## Problem details:
What should be copied is the stretch of entries below from the line with "Select the Crop tool" up to and including the line with "Given: Open the 1GiB test size dropdown", exactly and without images.

[Collected data]
- - - - - - -
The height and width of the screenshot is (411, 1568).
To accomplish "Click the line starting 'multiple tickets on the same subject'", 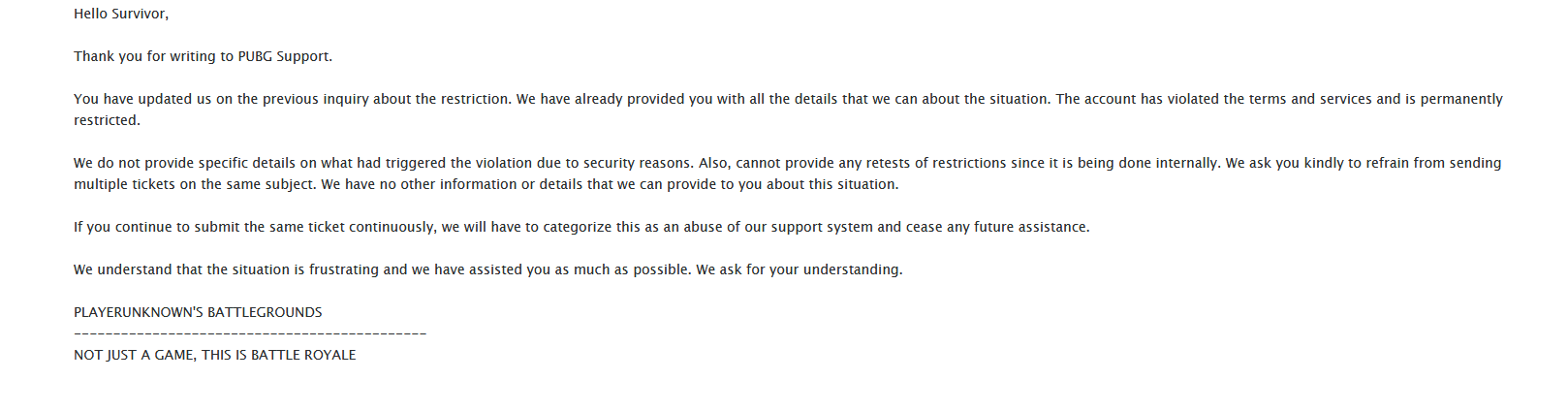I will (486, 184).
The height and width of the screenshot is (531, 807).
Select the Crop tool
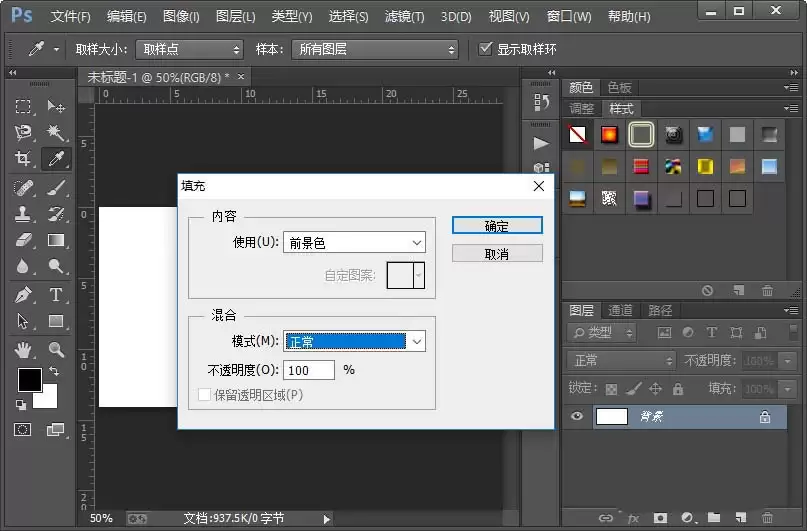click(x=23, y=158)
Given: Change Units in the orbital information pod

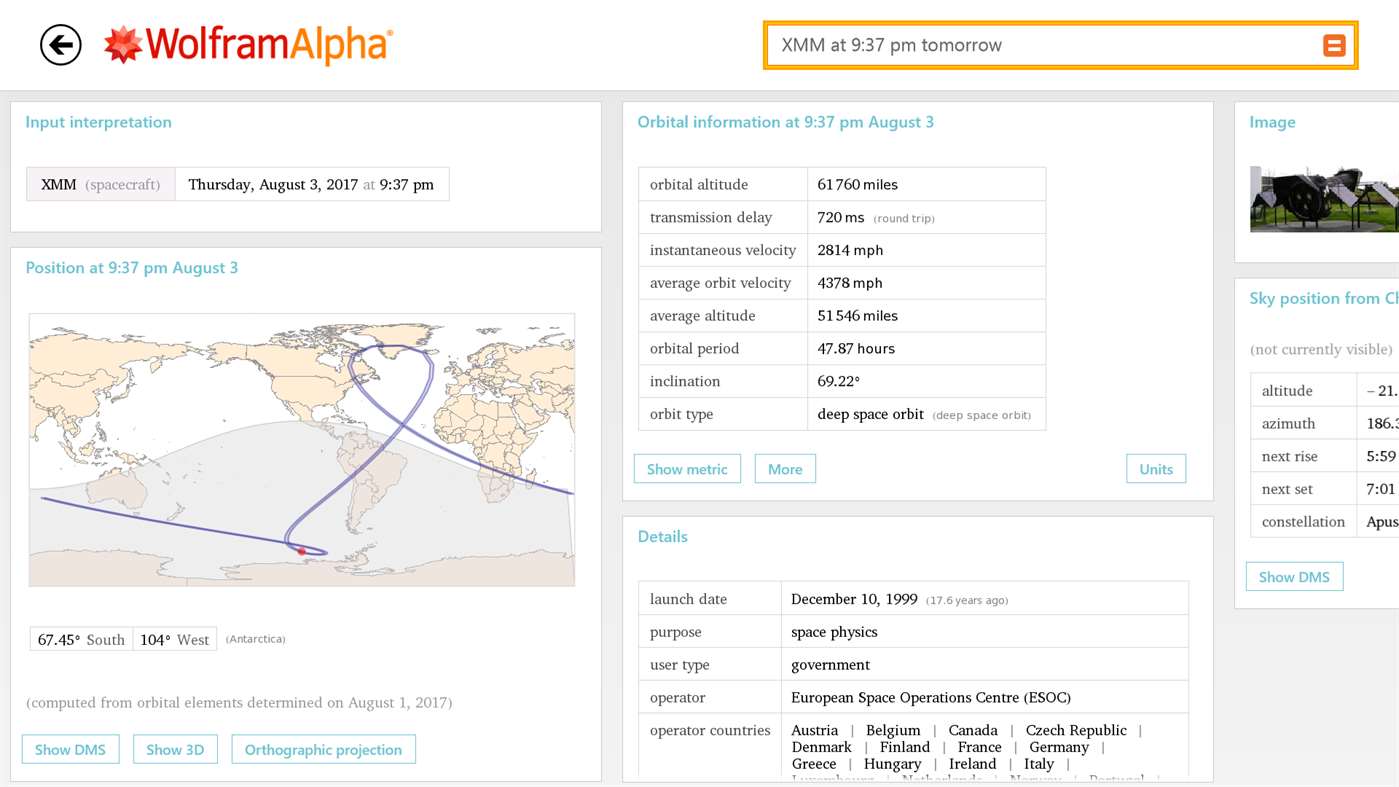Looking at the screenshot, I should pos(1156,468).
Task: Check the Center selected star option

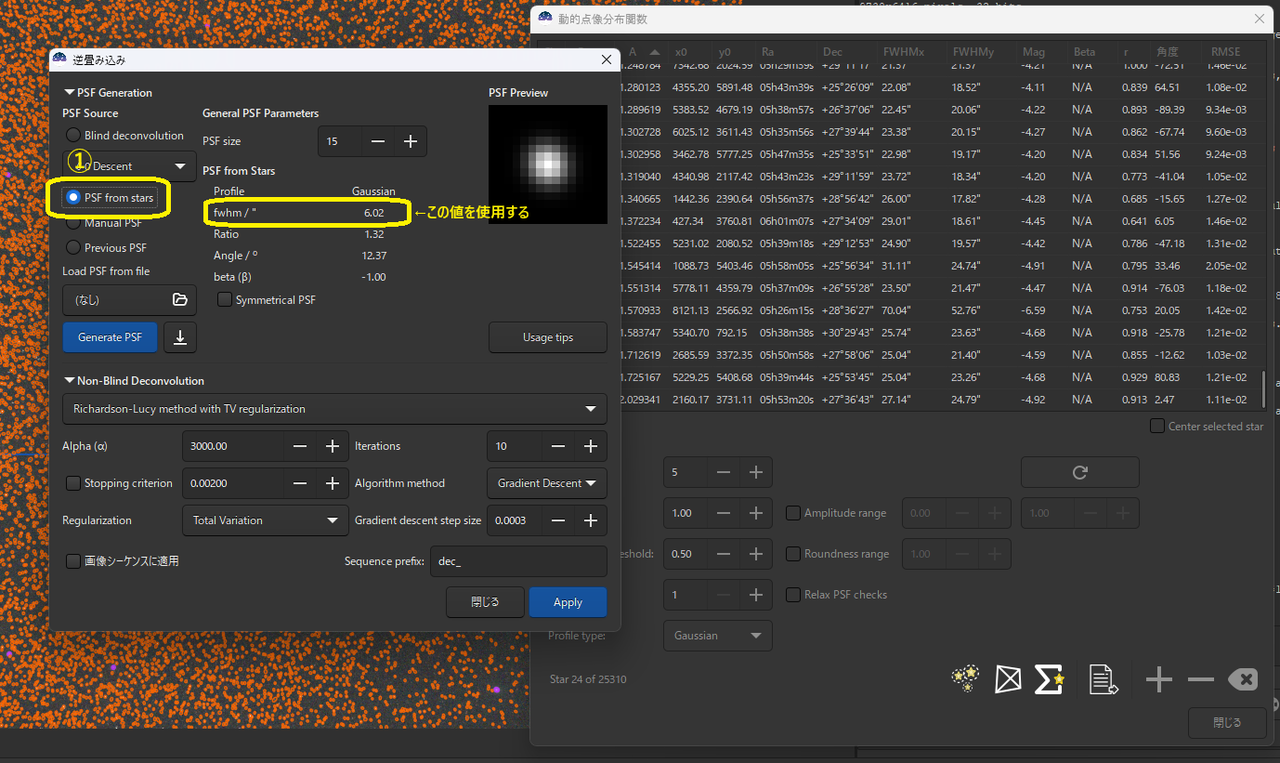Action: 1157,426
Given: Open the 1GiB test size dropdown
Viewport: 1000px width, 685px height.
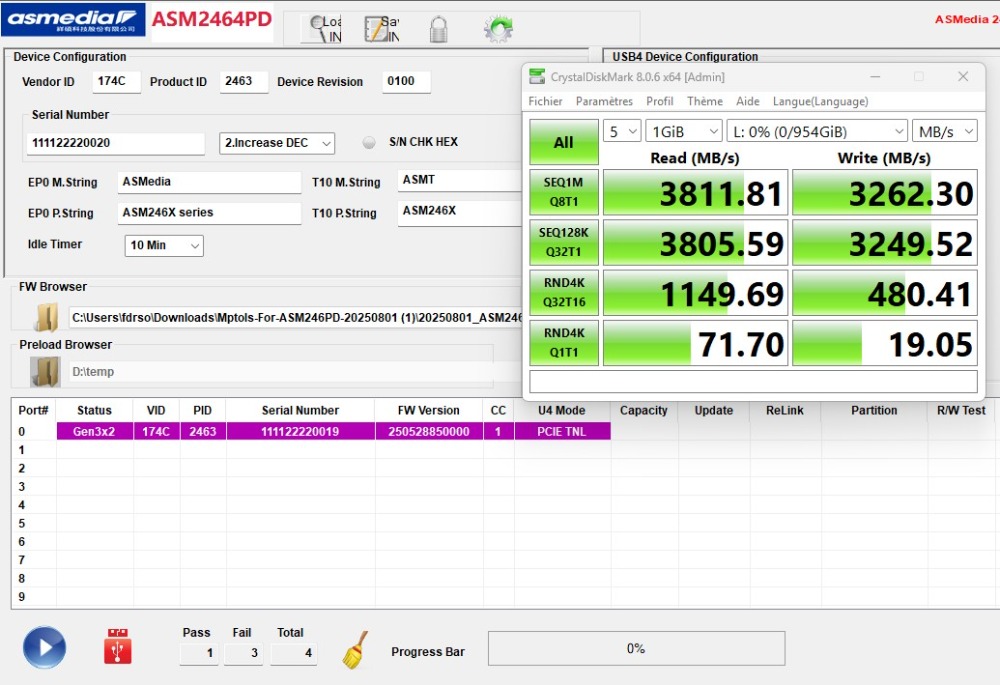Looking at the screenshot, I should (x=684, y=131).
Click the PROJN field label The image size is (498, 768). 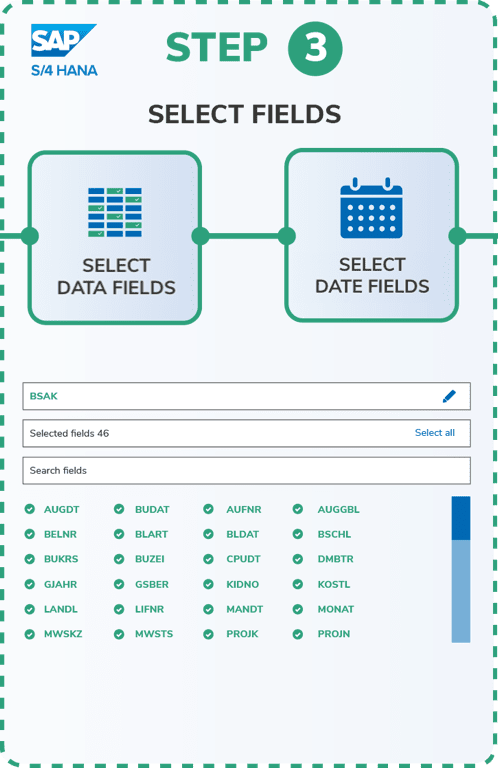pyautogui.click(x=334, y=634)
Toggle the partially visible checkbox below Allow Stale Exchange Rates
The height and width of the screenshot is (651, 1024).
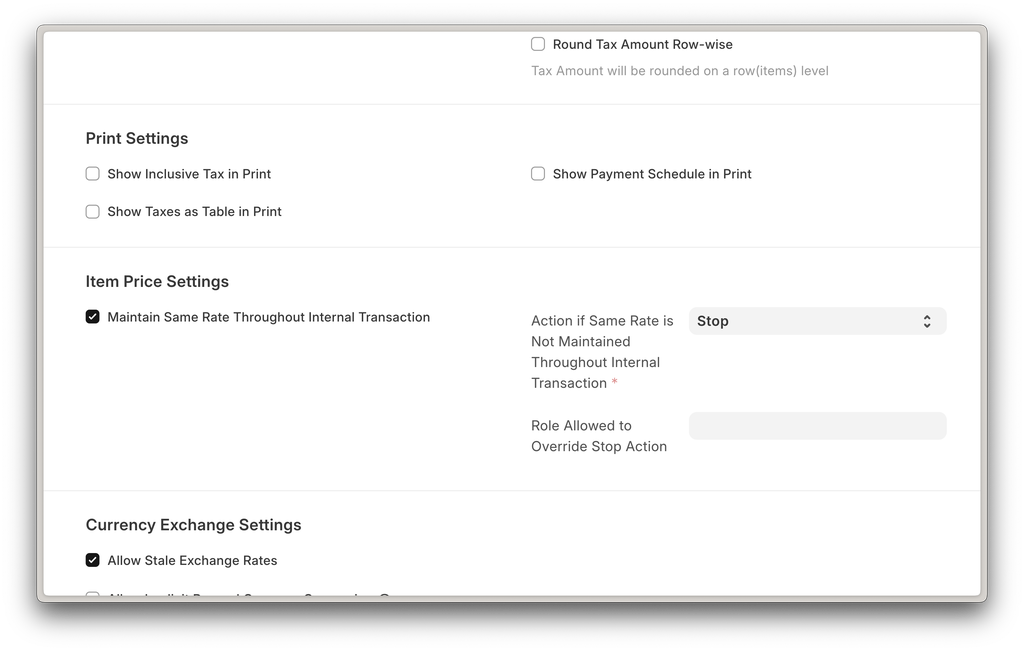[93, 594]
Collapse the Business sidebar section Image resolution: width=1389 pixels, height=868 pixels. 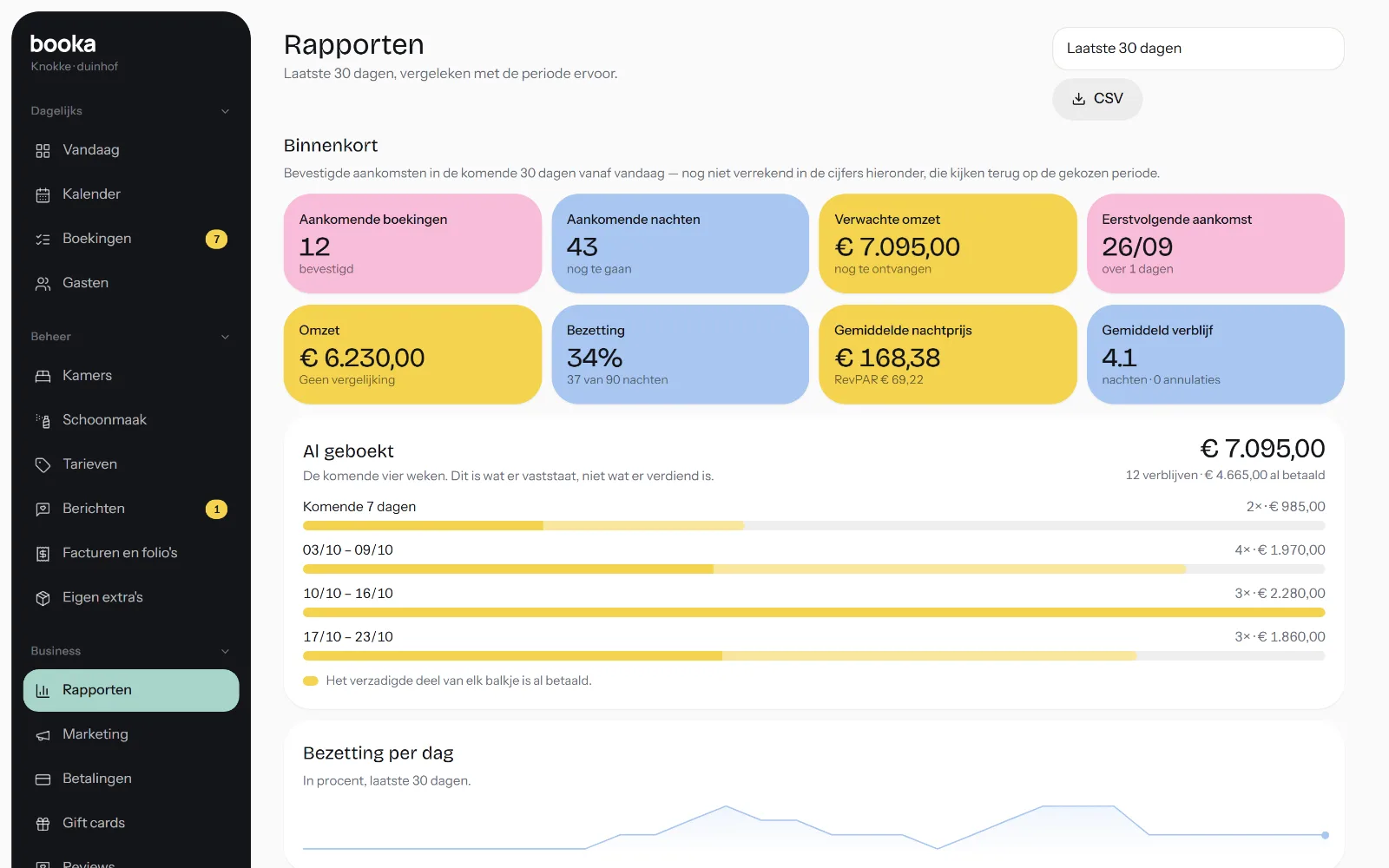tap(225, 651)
- - - - - - -
## Completed task:
Select the Crop tool
click(x=23, y=158)
Given: Change Units in the orbital information pod

Looking at the screenshot, I should pos(1156,468).
Task: Check the Center selected star option

Action: 1157,426
Given: Open the 1GiB test size dropdown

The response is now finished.